Use case	Sandbox mode	Key flags
Read-only review or analysis	read-only	--sandbox read-only 2>/dev/null
Apply local edits	workspace-write	--sandbox workspace-write --full-auto 2>/dev/null
Permit network or broad access	danger-full-access	--sandbox danger-full-access --full-auto 2>/dev/null
Resume recent session	Inherited from original	echo "prompt" | codex exec [flags] resume --last 2>/dev/null (flags between exec/resume)
Run from another directory	Match task needs	-C <DIR> plus other flags 2>/dev/null

Examples

**User**: "Review this file for security vulnerabilities"

Claude assembles:

codex exec --skip-git-repo-check -m gpt-5.3-codex --config model_reasoning_effort="high" --sandbox read-only 2>/dev/null

After completion: "Analysis complete. Found 2 potential SQL injection vulnerabilities in db/queries.ts. You can resume this Codex session at any time by saying 'codex resume' or asking me to continue with additional analysis."

**User**: "Fix the race condition bug in the worker pool"

Claude assembles:

codex exec --skip-git-repo-check -m gpt-5.3-codex --config model_reasoning_effort="high" --sandbox workspace-write --full-auto 2>/dev/null

After edits: Runs git diff to show changes, runs npm test to verify fix, then: "Fixed the race condition by adding mutex locks. Tests pass. You can resume this session with 'codex resume'."

**User**: "Continue analyzing that code" (after previous session)

Claude assembles:

echo "Continue the security analysis, focusing on authentication flows" | codex exec --skip-git-repo-check resume --last 2>/dev/null

Note: No model/sandbox flags needed—inherited from original session.

Reasoning Effort Levels

Model: gpt-5.3-codex (400K input / 128K output). Check Codex releases for current pricing and benchmarks.

Reasoning	Best for
xhigh	Zero-day vulnerability discovery, deep architecture analysis, multi-hour agentic tasks
high	Security analysis, complex refactoring, performance optimisation, debugging race conditions
medium (default)	Feature additions, bug fixes, code review, standard refactoring
low	Quick fixes, formatting, documentation, simple changes

Cached input tokens receive a significant discount.
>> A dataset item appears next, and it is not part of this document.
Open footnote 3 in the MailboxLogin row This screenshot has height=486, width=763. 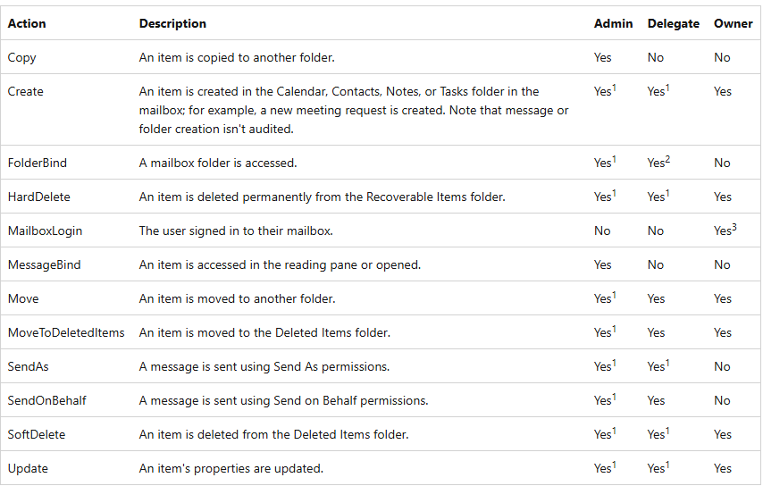click(735, 225)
Repeated context within 24 hours benefits from this automatically.

Following Up

• After every codex command, immediately use AskUserQuestion to confirm next steps, collect clarifications, or decide whether to resume with codex exec resume --last.
• When resuming, pipe the new prompt via stdin: echo "new prompt" | codex exec resume --last 2>/dev/null. The resumed session automatically uses the same model, reasoning effort, and sandbox mode from the original session.
• Restate the chosen model, reasoning effort, and sandbox mode when proposing follow-up actions.

Error Handling

• Stop and report failures whenever codex --version or a codex exec command exits non-zero; request direction before retrying.
• Before you use high-impact flags (--full-auto, --sandbox danger-full-access, --skip-git-repo-check) ask the user for permission using AskUserQuestion unless it was already given.
• When output includes warnings or partial results, summarize them and ask how to adjust using AskUserQuestion.

CLI Version

Requires a recent Codex CLI version for gpt-5.3-codex model support (check: codex --version). See Codex releases for latest. The CLI defaults to gpt-5.3-codex on all platforms.

Use /model slash command within a Codex session to switch models, or configure default in ~/.codex/config.toml.